Están delante de mi casa. Con piedras, con palos, con trozos de metal. Expectantes a lo que haga la Policía, una policía que ya no sabe a qué santo encomendarse debido a la tibieza de sus mandos políticos. Apreteu, apreteu, les dijeron a los violentos. Se sienten amparados por una Generalitat que ha hecho de lo ilegal una forma de vida, tanto en lo que afecta a los asuntos de dinero como a los políticos. Jamás la delincuencia tuvo mejor coartada: “La culpa es de España y su represión”. Mi vecina de enfrente me indica que ha de salir a comprar no sé qué en la tienda del paquis de la esquina. La noche cae y tiene miedo a que el toque de queda le impida salir. Otro vecino mira y remira. Es la hora en la que aprovecha para sacar a sus dos perros, sus únicos compañeros, sus únicos seres queridos. Está solo. Los dos no se atreven a bajar a la calle. La calle siempre será de los delincuentes, pienso. Nos la robaron a las personas decentes hace muchos años. Solo podríamos recuperarla si los políticos tuvieran ese firme propósito. Me llegan al móvil instantáneas estremecedoras. “Muerte a los judíos”, dice una. La han hecho cerca del Call judío, al lado de Sant Jaume.

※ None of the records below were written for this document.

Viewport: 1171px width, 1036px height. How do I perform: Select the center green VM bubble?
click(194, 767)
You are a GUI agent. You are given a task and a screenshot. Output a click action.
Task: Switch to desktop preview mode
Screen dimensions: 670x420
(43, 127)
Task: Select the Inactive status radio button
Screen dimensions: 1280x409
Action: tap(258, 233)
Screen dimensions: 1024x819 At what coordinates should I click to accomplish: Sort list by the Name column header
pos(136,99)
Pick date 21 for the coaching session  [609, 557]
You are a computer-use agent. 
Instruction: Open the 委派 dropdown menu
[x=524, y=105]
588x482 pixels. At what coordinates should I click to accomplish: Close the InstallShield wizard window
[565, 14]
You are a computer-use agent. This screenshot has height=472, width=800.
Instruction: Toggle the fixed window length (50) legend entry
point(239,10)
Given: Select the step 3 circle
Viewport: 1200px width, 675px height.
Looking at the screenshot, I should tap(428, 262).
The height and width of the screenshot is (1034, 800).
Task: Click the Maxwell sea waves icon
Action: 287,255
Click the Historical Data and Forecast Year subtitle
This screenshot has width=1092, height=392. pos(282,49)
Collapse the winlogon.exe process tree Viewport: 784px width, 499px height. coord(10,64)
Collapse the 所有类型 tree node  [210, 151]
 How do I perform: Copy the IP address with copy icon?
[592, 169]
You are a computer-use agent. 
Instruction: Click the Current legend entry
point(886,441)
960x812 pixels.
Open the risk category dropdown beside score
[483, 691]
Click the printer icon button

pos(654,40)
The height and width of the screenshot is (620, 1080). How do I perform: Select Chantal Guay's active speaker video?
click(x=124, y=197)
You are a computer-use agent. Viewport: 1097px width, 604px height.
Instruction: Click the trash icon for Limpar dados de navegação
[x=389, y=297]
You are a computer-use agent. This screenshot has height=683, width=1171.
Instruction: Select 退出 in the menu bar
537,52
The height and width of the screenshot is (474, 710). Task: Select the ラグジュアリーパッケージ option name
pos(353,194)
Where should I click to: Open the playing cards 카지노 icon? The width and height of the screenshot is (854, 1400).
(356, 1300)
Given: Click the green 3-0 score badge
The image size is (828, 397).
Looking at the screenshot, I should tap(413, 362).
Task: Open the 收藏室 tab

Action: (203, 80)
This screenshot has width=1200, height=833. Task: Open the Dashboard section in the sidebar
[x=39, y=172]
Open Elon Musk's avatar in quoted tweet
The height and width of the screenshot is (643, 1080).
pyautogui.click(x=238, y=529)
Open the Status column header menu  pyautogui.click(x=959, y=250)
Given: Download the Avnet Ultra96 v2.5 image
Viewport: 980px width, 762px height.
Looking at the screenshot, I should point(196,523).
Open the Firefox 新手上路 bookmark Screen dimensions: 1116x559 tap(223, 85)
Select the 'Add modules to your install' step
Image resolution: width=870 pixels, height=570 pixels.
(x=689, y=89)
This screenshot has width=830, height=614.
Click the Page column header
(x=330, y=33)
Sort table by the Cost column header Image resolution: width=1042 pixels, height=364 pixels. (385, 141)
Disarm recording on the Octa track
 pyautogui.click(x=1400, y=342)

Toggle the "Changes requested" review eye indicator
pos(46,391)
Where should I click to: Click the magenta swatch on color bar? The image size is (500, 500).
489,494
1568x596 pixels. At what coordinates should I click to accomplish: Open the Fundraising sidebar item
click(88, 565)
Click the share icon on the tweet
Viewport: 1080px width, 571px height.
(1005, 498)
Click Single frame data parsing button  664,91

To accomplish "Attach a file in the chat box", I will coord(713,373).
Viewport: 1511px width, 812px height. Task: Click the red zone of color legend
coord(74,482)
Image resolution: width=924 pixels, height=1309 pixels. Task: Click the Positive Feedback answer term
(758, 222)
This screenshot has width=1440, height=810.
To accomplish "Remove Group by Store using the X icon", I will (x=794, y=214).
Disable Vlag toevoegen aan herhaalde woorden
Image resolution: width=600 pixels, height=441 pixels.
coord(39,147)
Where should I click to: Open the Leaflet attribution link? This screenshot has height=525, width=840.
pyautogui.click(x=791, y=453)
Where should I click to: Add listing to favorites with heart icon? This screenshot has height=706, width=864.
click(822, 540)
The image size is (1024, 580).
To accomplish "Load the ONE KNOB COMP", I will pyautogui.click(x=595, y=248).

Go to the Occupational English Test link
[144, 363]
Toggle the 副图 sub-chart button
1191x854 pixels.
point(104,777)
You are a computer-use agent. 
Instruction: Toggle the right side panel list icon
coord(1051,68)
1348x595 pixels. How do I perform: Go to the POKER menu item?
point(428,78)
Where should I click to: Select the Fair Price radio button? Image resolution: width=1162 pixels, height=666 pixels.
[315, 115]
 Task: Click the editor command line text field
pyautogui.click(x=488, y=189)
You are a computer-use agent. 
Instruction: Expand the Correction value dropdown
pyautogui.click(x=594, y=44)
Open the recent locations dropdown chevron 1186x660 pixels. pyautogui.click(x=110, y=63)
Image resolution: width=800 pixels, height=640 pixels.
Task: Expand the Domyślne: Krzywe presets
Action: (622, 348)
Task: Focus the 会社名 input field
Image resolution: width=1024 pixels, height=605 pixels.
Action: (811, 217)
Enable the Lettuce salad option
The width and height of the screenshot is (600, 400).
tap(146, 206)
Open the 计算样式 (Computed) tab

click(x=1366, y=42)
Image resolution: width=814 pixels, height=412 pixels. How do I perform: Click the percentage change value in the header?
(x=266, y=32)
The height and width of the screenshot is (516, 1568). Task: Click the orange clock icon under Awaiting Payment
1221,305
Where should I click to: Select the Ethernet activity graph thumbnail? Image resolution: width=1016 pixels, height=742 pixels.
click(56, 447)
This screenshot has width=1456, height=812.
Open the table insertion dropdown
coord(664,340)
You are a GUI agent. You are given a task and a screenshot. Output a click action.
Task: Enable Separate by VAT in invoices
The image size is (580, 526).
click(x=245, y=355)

No son de Vox. No son de extrema derecha. Esa violencia la convocan los de siempre: los cupaires, los de Arran, los comunistas. Sus cachorros están agazapados en mi calle, esperando el asalto final. Oigo voces. “¡Eh, eh, eh, eh, eh!”, habituales cuando la policía detiene a uno de estos secuestradores del espacio público. Han cogido a uno. Ignoro la relación causa y efecto que eso pueda tener, pero los violentos de extrema izquierda se retiran. Tal vez sea porque son las nueve tocadas de la noche y sus mamás les esperan con la cena a mesa puesta. Dejan tras de sí un reguero de destrozos que pagaremos los de siempre. Un container incendiado, por ejemplo, seis mil euros. No es ese el arqueo y balance que me preocupa. Lo inquietante es que mi vecina ha decidido no salir por miedo a que estos energúmenos vuelvan. Mi vecino, tampoco. Sacude la cabeza con una tristeza infinita. Es una persona mayor. Ha vivido toda su vida en este barrio, antaño próspero y cargado de razones históricas, y ahora letrina en la que el alcohol, la droga y la violencia se han hecho las dueñas.
Veo las noticias y dicen que todo lo que pasa en mi ciudad, en Málaga, en Bilbao, en Logroño, es cosa de elementos ultraderechistas y, a lo mejor, algún ultra de izquierdas. Echenique, en un ejercicio de indignidad que lo hace caer todavía mucho más bajo de lo que ya estaba, acusa directamente a Vox. Claro, los de Abascal se lo pasan estupendamente gritando vivas a ETA, a Terra Lliure, apedreando policías, quemando mobiliario urbano y robando bicicletas para venderlas ipso facto en las redes bajo el nombre de Hussein. He ahí el auténtico incendio de los violentos, el cóctel Molotov más mortífero: habrá gente que se lo crea.
Yo no. Yo lo he visto. Yo lo he oído. Yo lo sufro y padezco a pie de obra. Yo lo cuento. Quizá por eso me odien tanto. Porque al testigo presencial no pueden venderle milongas.